Welcome to Profiteer Markets.
I'm Ed Elson. It is February 11th. Let's check in on yesterday's market vitals. The S&P 500 and the Nasdaq declined on weaker-than-expected retail sales data for December. Financial stocks also dropped after Altruist released an AI tax planning tool. Charles Schwab fell 8% and Raymond James fell 9%. Meanwhile, the Dow notched its third record close.
Spotify soared 15% after reporting record user growth and tripling profits from a year ago. And finally, Paramount sweetened its hostile offer for Warner Bros. Discovery. It offered to pay the $2.8 billion termination fee that WBD will owe Netflix if the deal falls apart. WBD stock rose more than 2% on that news. Okay, what else is happening?
Google just executed one of the biggest corporate debt offerings in history. On Monday, the company priced its largest ever US dollar bond sale, raising $20 billion across seven different maturities.

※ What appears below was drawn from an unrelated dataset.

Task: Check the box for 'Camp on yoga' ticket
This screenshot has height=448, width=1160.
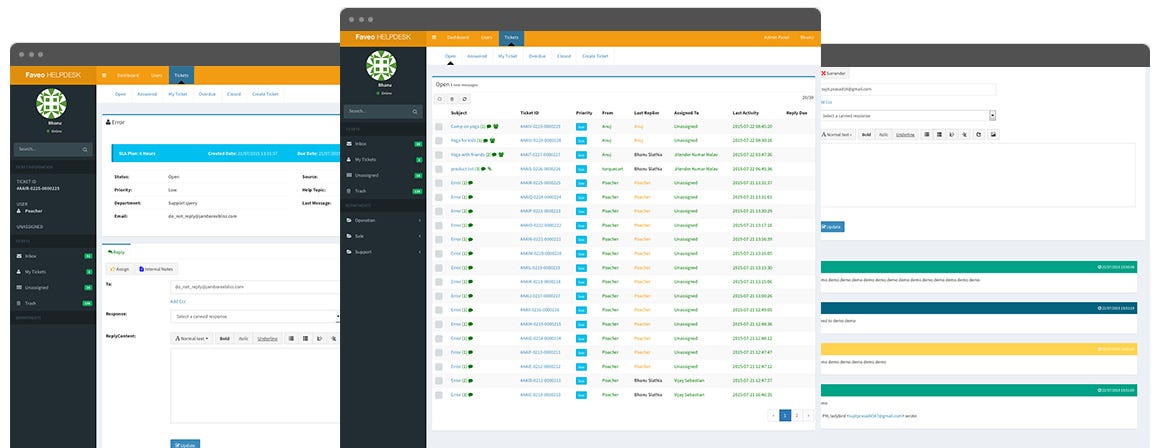Action: click(439, 126)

That deal drew more than $100 billion in investor orders, one of the most heavily subscribed order books ever for a corporate bond sale.
The next day, Google raised another $11.5 billion in sterling and Swiss francs. The sterling deal included an ultra-rare $1.4 billion 100-year bond, which attracted close to 10 times the amount offered in investor demand. All in, Google raised nearly $32 billion in debt in less than 24 hours.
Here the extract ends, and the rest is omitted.